◆ **Goal of the exercise**
In full and without alteration, print the entries.

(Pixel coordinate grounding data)
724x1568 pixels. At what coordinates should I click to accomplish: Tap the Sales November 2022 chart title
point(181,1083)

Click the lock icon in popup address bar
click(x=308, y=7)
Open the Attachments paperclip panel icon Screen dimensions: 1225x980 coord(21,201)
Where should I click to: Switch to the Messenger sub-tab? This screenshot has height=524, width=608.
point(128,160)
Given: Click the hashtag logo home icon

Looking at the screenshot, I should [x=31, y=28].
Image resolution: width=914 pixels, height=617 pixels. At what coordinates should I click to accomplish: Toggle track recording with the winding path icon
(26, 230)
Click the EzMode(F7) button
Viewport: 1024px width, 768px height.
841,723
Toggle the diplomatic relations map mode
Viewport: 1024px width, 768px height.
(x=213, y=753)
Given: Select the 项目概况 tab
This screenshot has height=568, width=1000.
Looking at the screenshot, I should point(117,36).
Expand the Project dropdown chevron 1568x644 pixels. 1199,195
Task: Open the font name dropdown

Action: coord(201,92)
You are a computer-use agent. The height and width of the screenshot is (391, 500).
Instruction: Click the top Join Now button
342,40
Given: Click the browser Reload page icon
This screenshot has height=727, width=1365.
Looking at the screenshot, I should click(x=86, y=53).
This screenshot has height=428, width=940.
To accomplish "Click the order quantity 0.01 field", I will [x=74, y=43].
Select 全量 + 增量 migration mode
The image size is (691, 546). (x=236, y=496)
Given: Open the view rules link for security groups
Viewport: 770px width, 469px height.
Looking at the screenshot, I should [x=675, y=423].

◆ **Worked solution**
724x1568 pixels. At what coordinates should I click to accomplish: Tap the Sales November 2022 chart title
point(181,1083)

Click the lock icon in popup address bar
click(x=308, y=7)
Open the Attachments paperclip panel icon Screen dimensions: 1225x980 coord(21,201)
Where should I click to: Switch to the Messenger sub-tab? This screenshot has height=524, width=608.
point(128,160)
Given: Click the hashtag logo home icon

Looking at the screenshot, I should [x=31, y=28].
Image resolution: width=914 pixels, height=617 pixels. At what coordinates should I click to accomplish: Toggle track recording with the winding path icon
(26, 230)
Click the EzMode(F7) button
Viewport: 1024px width, 768px height.
841,723
Toggle the diplomatic relations map mode
Viewport: 1024px width, 768px height.
(x=213, y=753)
Given: Select the 项目概况 tab
This screenshot has height=568, width=1000.
Looking at the screenshot, I should point(117,36).
Expand the Project dropdown chevron 1568x644 pixels. 1199,195
Task: Open the font name dropdown

Action: coord(201,92)
You are a computer-use agent. The height and width of the screenshot is (391, 500).
Instruction: Click the top Join Now button
342,40
Given: Click the browser Reload page icon
This screenshot has height=727, width=1365.
Looking at the screenshot, I should click(x=86, y=53).
This screenshot has height=428, width=940.
To accomplish "Click the order quantity 0.01 field", I will [x=74, y=43].
Select 全量 + 增量 migration mode
The image size is (691, 546). (x=236, y=496)
Given: Open the view rules link for security groups
Viewport: 770px width, 469px height.
Looking at the screenshot, I should [x=675, y=423].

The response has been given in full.